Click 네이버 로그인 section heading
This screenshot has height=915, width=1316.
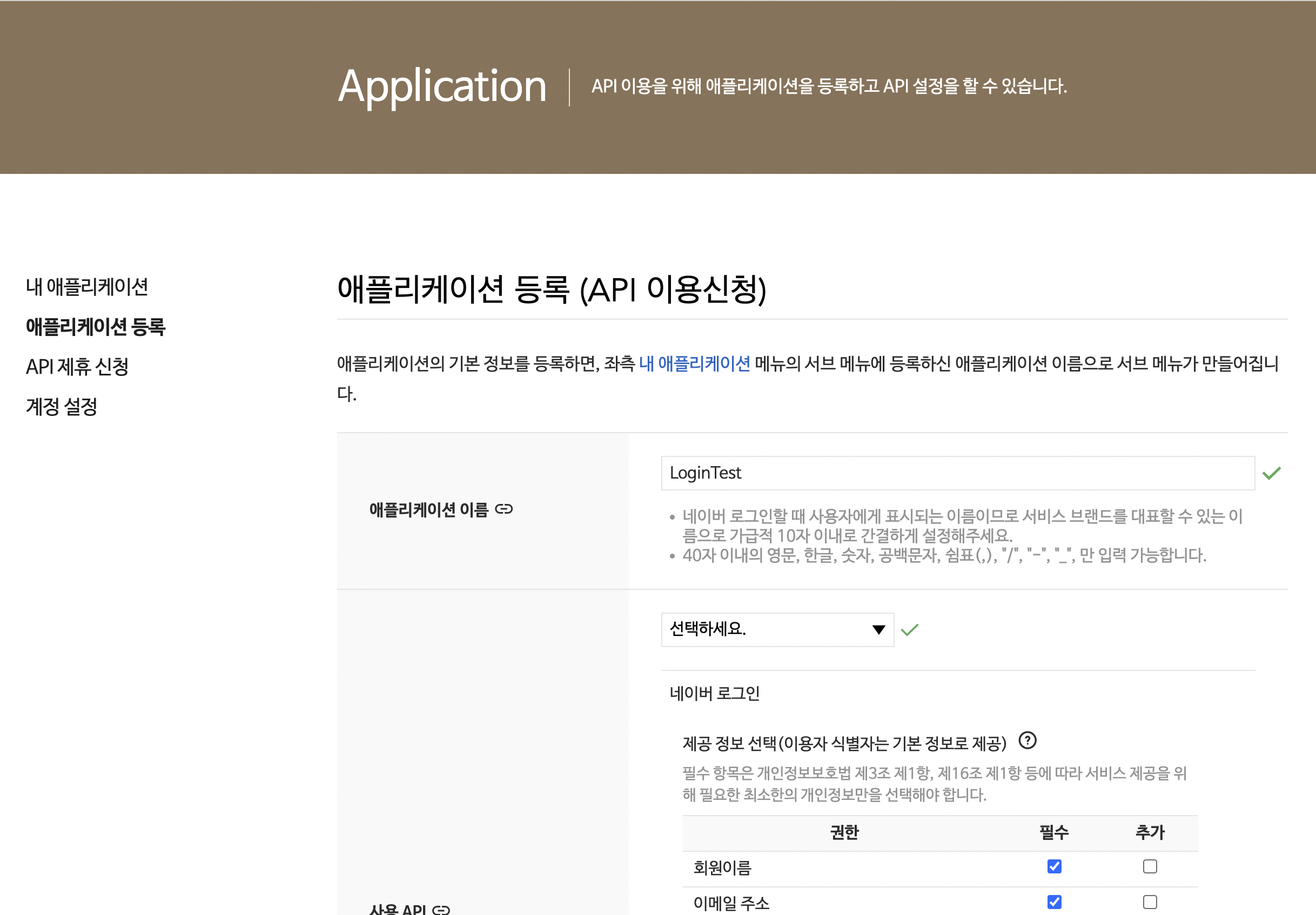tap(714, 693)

=-=-=-=-=

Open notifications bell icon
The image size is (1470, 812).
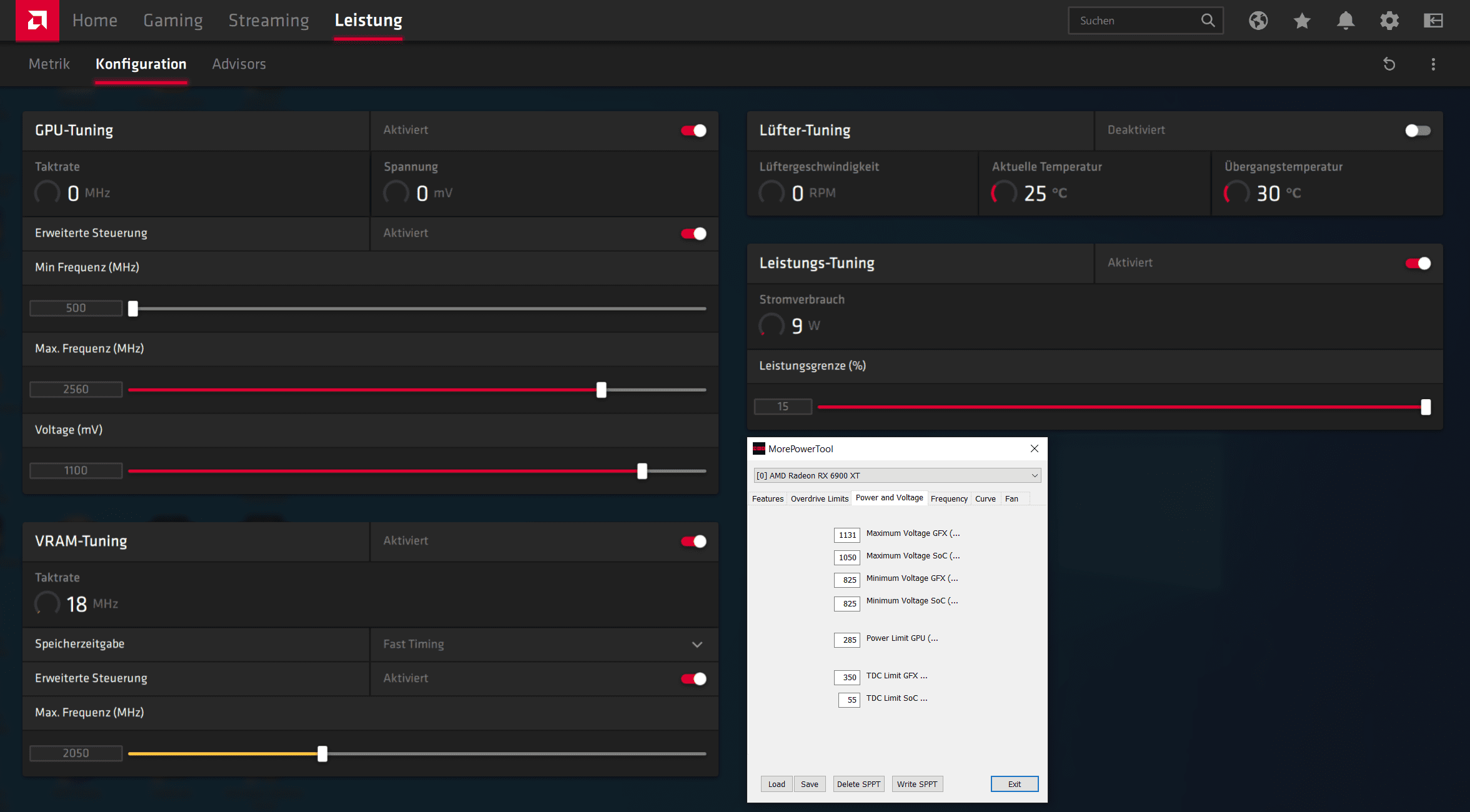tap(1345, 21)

=-=-=-=-=

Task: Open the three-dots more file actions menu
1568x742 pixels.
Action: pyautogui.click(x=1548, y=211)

=-=-=-=-=

-- YOUR ASSIGNMENT --
Could you return all lines from the data above that contain the string "Open"?

-- ANSWER TO THE EXERCISE --
Open notifications bell icon
Task: Open the three-dots more file actions menu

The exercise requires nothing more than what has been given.